Tetra sighs. “You get me a clear shot inside a window, I’ll get us into that room.”
“Okay,” Missy says. “I’ll find something. It might take me awhile. I would really love to make sure there’s no one in that room when we get there.”
It really did take long for her to find a good entry point. The matrioshka body was predominantly designed to accommodate a species of people known as mechs. They don’t need air, and they don’t need gravity, and some don’t even need light. There are places regular organic humans could survive, but without the blueprints, or some foreknowledge of this place, they’re hard to see, especially since most of them are deeper in. Besides, for Tetra’s teleporting ability to work, she needs to see where she’s going. That can come in the form of a photograph, or straight line of sight, or—in this case—a telescopic view, but she can’t simply be cognizant of what’s on the other side.
“Wait,” Téa interrupts as they’re discussing the details of the jump. “When will we arrive in that room? I don’t know much about science, but I know that light moves at a certain speed. When we get there, will it be present day, or will it be two years ago?”
They look to Tetra.
“That’s the thing. I don’t know. Normally, it would be the past. I’m looking at a star that’s two light years away, which means the events unfolding before me happened two years ago. I’m not sure how to account for the black hole’s time dilation, or Missy’s time bubble. It’s kinda gonna be a crapshoot. Don’t misunderstand me when I say that I can’t recommend this course of action.
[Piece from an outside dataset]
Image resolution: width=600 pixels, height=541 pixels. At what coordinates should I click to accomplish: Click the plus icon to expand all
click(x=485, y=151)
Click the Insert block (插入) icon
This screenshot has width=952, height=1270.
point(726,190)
I’ll do it if you want, but only if you want.”
Now they look to Jupiter.
“A lot of what I do is because I like the power...the control. I crave people doing what I say. I’ve grown a lot since I started doing this, though. Sending my teams into the Parallel, saving lives; it’s given me perspective, and changed me in ways I thought were hopeless since I was a child.” He shakes his head, and paces within a very small radius. “The old me would make you go, because I’m in charge. Now, though, I just want my people back. And I’m asking for your help.”
Now they all look to each other.
“Let’s do it.”
“I’m in.”
Missy double checks her work, then presents the eyepiece to Tetra. They jump, and make it all the way there...but not everyone survives.